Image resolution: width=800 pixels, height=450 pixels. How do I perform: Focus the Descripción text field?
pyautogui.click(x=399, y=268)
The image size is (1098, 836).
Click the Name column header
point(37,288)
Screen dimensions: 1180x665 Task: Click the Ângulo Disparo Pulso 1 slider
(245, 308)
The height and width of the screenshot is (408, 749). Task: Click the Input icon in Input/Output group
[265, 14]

◆ ◆ ◆

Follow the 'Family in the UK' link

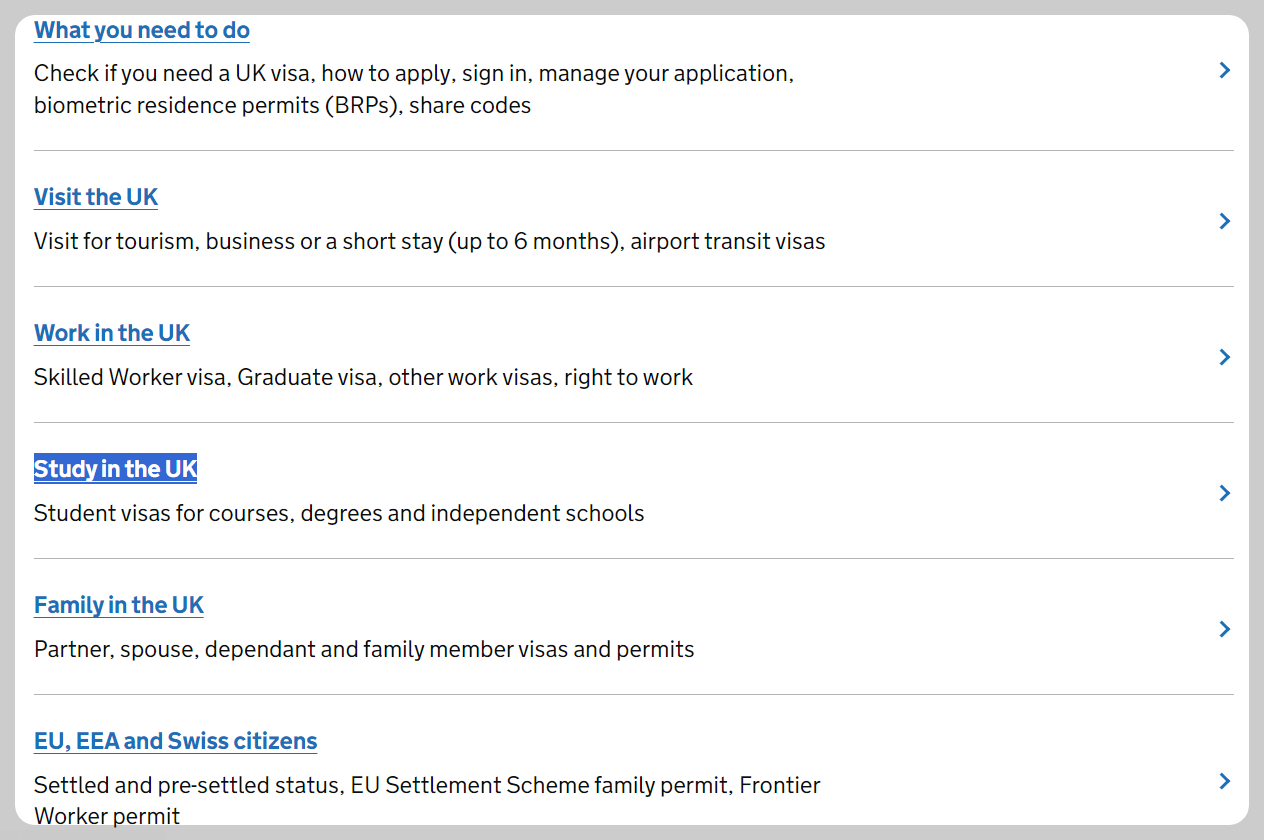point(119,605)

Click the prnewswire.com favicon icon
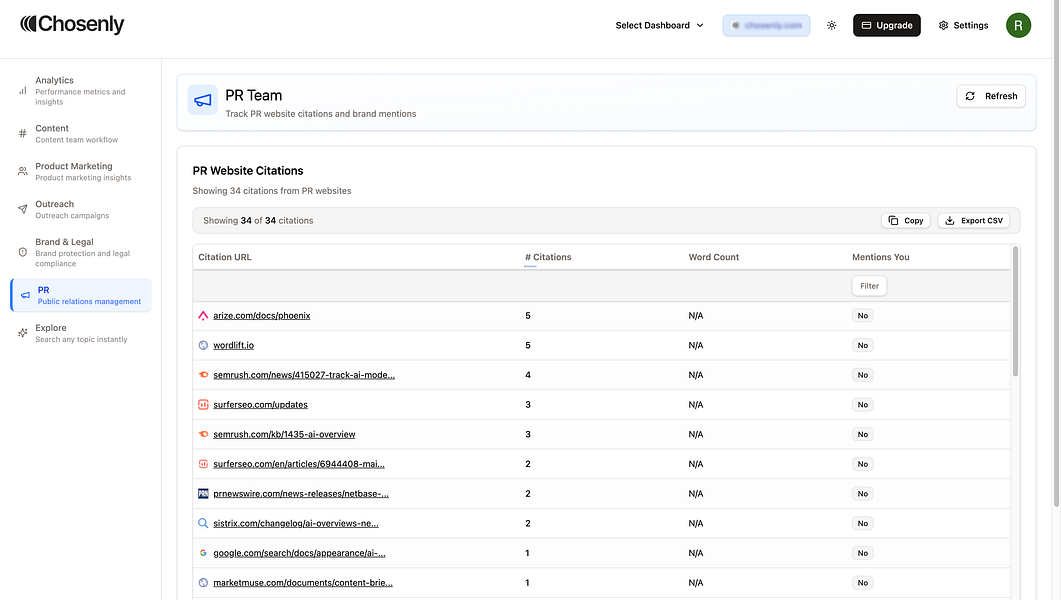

◆ ◆ ◆

__Task requirements__.
After locating "Follow the 'Family in the UK' link" and "Click the prnewswire.com favicon icon" in the records above, return exactly the line holding each one and every line between them; leave out the pictures.

__Result__.
Follow the 'Family in the UK' link

point(119,605)

Click the prnewswire.com favicon icon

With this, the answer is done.